Abstract

Stage-by-stage analysis of the shallow marine Jurassic sequences in northwest Europe reveals a number of widespread, synchronous cycles of deepening and shallowing water, independent of local tectonics and facies development. The more important cycles are shown to correlate with phases of world-wide transgression and regression and hence are attributed to eustatic changes of sea level. The most important times of sea-level rise were the Early Hettangian, Early to Mid-Toarcian, Early Bajocian, Late Bathonian to Early Callovian and Mid-Oxfordian, and the most important times of sea level fall in the Late Toarcian to Aalenian, Early Bathonian, Late Callovian and Late Tithonian/Volgian.
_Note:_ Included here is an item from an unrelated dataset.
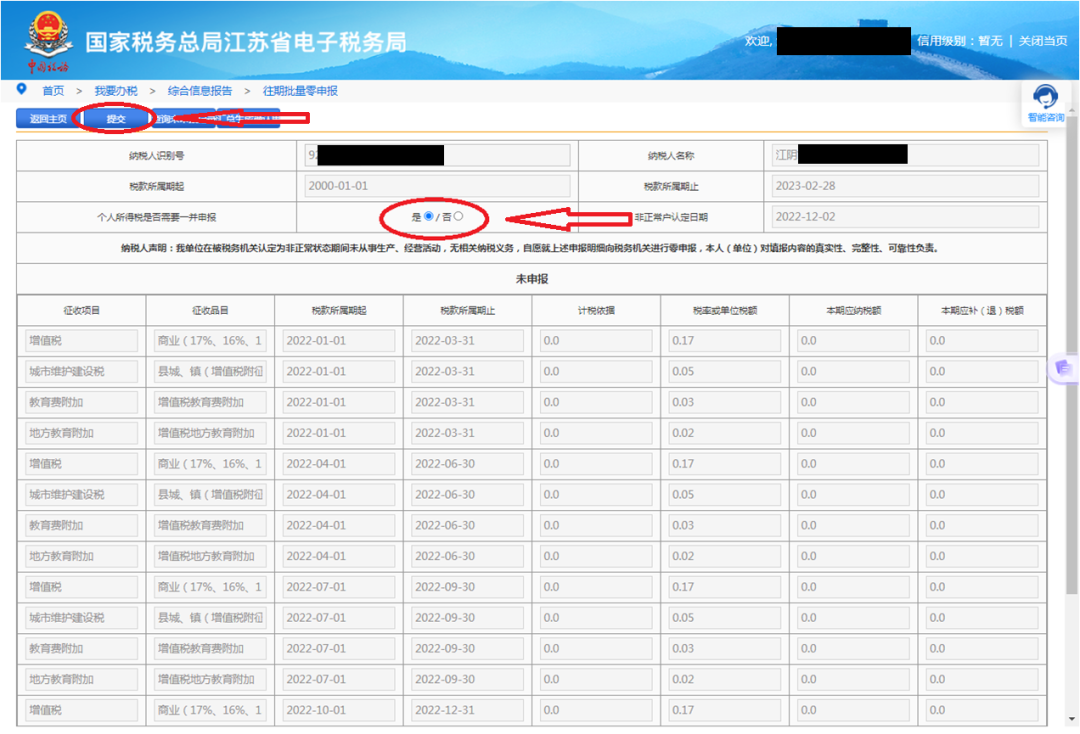Go to 首页 in the breadcrumb
Viewport: 1080px width, 734px height.
53,91
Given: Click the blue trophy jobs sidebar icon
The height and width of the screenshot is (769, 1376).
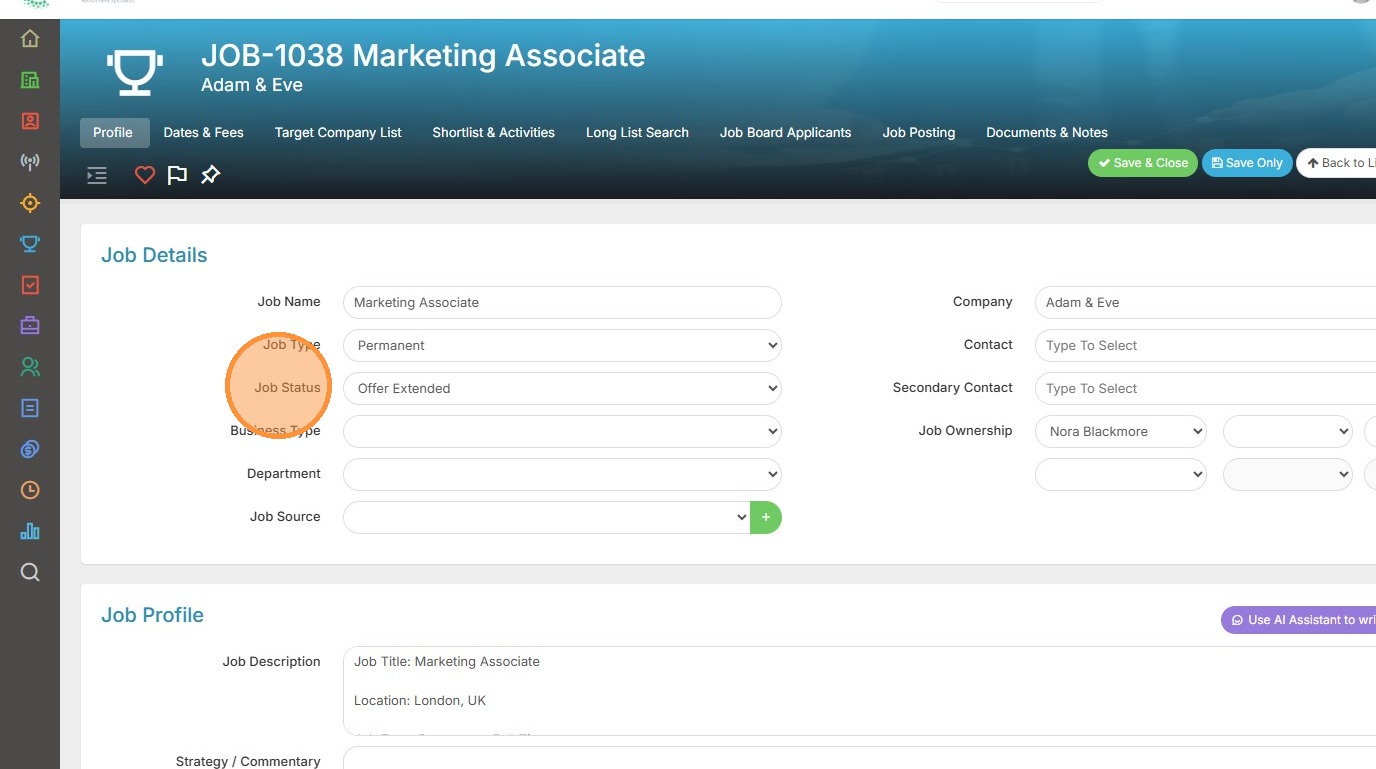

Until late in the Oxfordian or early in the Kimmeridgian, the secular trend was towards rise in sea level (positive eustasy), with the amount of episodic falls failing to match the intervening rises; in the Tithonian this trend was checked or reversed. Of five eustatic models discussed, the one most favoured by the evidence involves a rapid rise of sea level followed by a longer phase of stillstand and then rapid fall. These changes are tentatively related to episodes of uplift and subsidence of oceanic ridges. The influence of eustasy on marine faunas is briefly discussed with reference to two important macroinvertebrate groups. The ammonites were a stenotopic group highly susceptible to extinction, especially at times of regression, when the development of endemic faunas was also favoured. Times of transgression were marked by migratory spread and evolutionary radiation. The bivalves were relatively eurytopic and little affected by short-term changes of sea level, but times of low sea level in the Early and Late Jurassic correlate with increased endemism.